Hence why I said "to a degree" as well as "the literary establishment" and "literary orthodoxy" rather than "twentieth century literature full stop." It's the dismissal or at least scepticism of the institutions, the trends and the fashions of early-to-mid twentieth century literature which I think produces the vague correlation with the hippie's rejection of conventional society, but it's definitely a tenuous correlation at that.
Originally Posted by Tar-Jźx View Post
This is not a valid reason to state that it supported the hippie movement.
I hope you don't think I was trying to argue that it did, because it certainly wasn't my intention at any point to argue that Professor Tolkien's arguments supported the movement, just to try to elaborate or possibly develop what I think the author was struggling to say, without agreeing or disagreeing with them.

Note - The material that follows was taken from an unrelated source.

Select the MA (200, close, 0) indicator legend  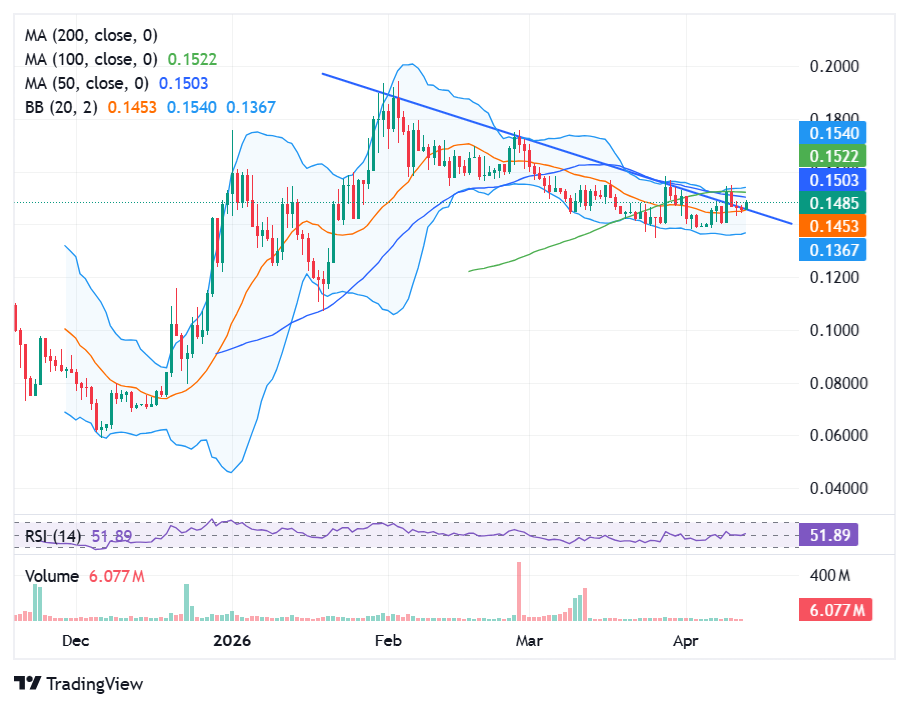[92, 34]
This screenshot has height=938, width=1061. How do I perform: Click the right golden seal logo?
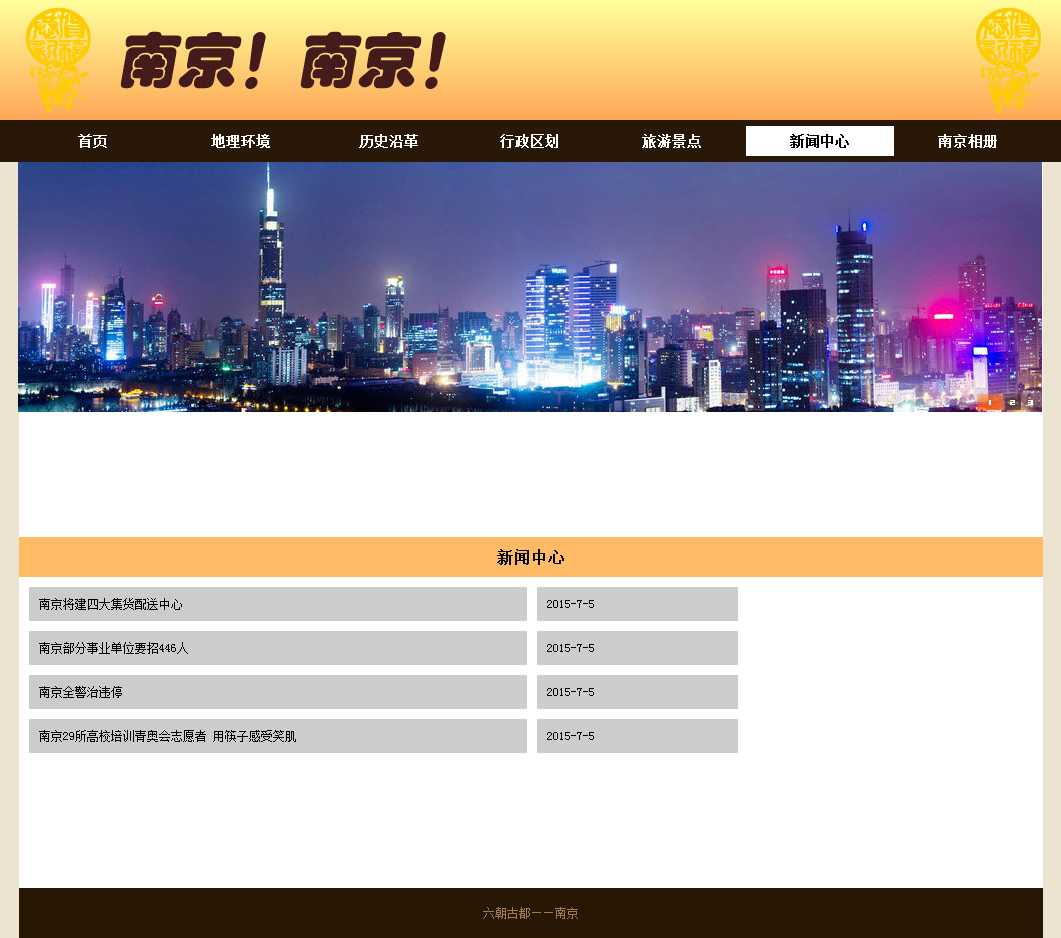click(1007, 59)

Just so you know, I'm not trying to say the article was right, just try to see where it was coming from and what more substantial remarks it might have made.
Originally Posted by Tar-Jźx View Post
This vagueness allows us to conclude that the writer has begun to understand what they were talking about, but thought we would just accept their interpretation as hard fact, ignoring opposing cases.
In all honesty I'm not sure what the author was trying to do apart from tease out a tangential reason for BBC culture to ride the comet trail of the new Hobbit film.
"Since the evening of that day we have journeyed from the shadow of Tol Brandir."
"On foot?" cried Éomer.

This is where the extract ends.